Uber’s deal to take a 27.5 percent stake in Grab in exchange has raised a red flag with Singapore’s competition watchdog, which said on Friday it was investigating a suspected breach of competition law.
Malaysia’s Competition Commission would keep tabs on Grab, especially if the company imposed unfair practices or sudden fare increases, a government minister said.
“We won’t take it lightly. We will monitor this because it is still early days and we don’t know what will happen next,” said Nancy Shukri, whose portfolio oversees the public transport licensing authority.
“We have stressed that if there is any anti-competitive behaviour, the Competition Act will come into force. We have spelt this out to them,” Ms Nancy said, referring to a meeting with Grab representatives last Monday.
Uber and Grab announced the deal last Monday, marking the US company’s second retreat from an Asian market.
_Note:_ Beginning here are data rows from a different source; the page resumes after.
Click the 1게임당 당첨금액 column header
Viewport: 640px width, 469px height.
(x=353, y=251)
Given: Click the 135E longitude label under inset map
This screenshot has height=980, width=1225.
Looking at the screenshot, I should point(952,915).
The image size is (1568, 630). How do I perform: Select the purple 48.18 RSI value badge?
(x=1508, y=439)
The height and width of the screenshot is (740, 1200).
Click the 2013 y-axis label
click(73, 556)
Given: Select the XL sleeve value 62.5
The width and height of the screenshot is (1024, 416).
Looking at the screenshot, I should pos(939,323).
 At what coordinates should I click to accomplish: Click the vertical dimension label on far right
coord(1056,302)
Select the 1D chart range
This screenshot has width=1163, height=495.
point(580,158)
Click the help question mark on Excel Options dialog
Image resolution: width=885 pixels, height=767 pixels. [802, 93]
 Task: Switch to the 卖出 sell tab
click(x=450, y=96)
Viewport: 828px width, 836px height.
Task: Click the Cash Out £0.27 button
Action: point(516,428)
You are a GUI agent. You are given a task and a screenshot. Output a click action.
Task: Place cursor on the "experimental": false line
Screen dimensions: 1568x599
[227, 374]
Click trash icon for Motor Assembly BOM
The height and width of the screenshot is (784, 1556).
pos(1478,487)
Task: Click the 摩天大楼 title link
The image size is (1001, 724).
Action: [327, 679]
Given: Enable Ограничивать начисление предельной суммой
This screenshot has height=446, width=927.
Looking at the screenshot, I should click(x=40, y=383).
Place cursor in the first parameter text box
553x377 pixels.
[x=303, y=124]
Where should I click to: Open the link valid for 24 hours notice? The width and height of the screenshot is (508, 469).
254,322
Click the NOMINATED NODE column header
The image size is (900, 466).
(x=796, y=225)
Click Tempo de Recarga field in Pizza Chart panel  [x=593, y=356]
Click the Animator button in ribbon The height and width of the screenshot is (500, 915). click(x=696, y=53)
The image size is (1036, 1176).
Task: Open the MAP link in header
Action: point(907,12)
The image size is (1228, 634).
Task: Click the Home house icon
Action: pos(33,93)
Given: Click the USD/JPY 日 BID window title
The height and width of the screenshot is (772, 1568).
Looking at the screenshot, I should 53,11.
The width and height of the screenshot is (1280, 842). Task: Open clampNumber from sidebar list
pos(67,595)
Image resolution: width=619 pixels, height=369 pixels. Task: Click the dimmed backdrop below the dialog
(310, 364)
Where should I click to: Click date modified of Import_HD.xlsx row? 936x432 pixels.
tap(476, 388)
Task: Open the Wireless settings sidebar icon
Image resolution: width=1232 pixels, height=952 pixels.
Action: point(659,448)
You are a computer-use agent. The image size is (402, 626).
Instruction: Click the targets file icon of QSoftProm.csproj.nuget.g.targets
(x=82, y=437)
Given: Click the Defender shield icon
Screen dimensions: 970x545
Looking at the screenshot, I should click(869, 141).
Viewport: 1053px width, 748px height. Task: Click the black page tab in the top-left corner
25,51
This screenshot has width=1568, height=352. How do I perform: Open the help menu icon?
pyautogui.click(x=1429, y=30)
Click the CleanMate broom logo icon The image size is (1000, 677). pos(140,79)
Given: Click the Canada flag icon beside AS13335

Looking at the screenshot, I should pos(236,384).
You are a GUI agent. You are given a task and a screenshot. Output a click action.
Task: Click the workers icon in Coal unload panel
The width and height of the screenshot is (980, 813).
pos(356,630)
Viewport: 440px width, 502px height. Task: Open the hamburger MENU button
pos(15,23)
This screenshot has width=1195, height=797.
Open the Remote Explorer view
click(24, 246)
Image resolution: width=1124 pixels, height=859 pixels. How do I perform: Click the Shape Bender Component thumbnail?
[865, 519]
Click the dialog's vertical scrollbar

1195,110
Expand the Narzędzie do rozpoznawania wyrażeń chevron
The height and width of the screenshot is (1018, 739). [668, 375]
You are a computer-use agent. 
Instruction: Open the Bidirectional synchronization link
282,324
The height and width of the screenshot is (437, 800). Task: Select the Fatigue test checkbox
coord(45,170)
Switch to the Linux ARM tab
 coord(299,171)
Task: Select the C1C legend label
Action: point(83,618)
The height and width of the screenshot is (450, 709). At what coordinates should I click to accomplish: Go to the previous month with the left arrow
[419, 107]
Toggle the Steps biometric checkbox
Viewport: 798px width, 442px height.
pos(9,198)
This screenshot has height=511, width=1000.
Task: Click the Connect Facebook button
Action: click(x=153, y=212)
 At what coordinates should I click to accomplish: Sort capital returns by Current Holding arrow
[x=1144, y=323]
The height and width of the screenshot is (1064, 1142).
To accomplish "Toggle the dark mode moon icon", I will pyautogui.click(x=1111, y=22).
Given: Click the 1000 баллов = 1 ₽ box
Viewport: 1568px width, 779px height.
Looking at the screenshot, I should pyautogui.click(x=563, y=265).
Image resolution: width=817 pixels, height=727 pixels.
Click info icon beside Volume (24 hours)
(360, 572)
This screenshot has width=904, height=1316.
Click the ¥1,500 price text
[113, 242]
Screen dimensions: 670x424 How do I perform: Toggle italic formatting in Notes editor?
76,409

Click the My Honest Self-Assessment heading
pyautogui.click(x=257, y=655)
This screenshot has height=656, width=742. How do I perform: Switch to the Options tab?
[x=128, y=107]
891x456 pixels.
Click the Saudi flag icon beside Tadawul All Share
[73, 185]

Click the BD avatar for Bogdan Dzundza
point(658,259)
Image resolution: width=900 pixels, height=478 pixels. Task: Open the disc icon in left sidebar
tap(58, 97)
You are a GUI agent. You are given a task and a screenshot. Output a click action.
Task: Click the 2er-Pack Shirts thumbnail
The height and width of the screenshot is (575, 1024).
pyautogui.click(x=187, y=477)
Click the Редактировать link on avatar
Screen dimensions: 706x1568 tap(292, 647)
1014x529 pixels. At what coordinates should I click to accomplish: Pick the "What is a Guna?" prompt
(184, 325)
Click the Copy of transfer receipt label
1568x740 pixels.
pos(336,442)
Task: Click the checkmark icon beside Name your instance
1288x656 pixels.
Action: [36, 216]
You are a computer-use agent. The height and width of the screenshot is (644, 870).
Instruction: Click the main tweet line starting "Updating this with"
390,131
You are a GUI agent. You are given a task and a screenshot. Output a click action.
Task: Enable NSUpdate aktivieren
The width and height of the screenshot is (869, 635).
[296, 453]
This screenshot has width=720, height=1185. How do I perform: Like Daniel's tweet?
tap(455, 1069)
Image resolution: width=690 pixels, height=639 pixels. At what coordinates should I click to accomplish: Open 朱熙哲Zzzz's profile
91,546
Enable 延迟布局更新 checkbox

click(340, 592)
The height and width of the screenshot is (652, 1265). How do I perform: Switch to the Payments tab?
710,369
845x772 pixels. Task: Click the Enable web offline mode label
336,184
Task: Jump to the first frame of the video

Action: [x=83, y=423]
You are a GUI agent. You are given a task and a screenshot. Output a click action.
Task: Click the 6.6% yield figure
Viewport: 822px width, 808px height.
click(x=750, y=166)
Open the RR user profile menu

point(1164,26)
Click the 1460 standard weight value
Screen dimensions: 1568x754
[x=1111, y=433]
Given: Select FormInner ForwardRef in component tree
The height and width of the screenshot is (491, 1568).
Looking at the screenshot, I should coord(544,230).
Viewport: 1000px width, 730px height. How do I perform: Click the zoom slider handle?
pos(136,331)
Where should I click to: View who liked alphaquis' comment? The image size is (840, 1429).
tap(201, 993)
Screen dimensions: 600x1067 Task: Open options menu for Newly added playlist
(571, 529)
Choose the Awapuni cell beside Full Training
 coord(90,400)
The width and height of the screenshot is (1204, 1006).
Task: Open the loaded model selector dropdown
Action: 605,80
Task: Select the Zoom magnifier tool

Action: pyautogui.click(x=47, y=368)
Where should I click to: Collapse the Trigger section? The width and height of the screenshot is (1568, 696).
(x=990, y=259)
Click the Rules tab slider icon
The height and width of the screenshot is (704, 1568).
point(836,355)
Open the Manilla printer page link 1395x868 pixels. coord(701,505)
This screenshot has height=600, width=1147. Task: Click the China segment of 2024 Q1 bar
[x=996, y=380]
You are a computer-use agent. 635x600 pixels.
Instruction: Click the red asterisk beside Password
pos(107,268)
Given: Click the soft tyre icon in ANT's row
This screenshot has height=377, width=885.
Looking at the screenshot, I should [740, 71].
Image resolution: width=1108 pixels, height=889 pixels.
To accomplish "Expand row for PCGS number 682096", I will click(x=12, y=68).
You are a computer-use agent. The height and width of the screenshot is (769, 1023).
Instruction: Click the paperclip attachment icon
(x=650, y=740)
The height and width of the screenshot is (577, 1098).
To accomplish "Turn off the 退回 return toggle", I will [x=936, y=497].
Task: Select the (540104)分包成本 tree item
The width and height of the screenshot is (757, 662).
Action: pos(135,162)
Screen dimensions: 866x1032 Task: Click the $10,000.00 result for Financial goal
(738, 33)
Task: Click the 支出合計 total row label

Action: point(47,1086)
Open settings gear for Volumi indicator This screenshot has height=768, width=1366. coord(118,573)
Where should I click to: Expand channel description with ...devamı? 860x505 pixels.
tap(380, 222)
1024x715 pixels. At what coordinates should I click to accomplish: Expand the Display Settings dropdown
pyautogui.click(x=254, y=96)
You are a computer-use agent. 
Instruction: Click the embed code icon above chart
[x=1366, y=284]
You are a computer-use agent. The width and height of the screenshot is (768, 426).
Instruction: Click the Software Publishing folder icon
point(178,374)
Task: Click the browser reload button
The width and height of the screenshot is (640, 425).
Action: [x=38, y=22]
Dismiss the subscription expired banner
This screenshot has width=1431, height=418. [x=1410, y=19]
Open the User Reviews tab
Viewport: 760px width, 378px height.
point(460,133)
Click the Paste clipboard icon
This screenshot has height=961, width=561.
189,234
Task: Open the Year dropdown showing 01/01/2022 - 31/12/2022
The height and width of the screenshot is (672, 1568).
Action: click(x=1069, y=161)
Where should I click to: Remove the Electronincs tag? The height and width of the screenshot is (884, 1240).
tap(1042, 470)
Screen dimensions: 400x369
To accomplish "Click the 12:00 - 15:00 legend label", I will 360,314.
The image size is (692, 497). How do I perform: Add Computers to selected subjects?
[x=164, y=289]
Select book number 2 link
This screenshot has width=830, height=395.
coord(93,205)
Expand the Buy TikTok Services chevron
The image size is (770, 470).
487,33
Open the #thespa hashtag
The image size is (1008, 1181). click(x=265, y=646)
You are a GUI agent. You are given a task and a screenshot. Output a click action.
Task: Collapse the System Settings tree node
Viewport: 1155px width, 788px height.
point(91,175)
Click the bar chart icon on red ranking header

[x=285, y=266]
It earlier sold off its operations in China.
Ms Nancy said Grab, which is valued at about $6 billion, had offered assurances during their meeting last Monday that there would be no unfair pricing, nor would it increase its fares for now.
The minister said the merger, however, did not change the government’s working relationship with Grab in converting over 67,000 conventional taxi drivers nationwide to e-hailing platforms.
Nearly 14,000 taxi drivers had now either partially or fully migrated to e-hailing platforms, and the government would continue working with Grab to convince more to do the same.
“This is in the interest of the taxi industry, which has been around for a long time. At the same time, Grab needs our support, and we are there to assist them as well,” Ms Nancy said.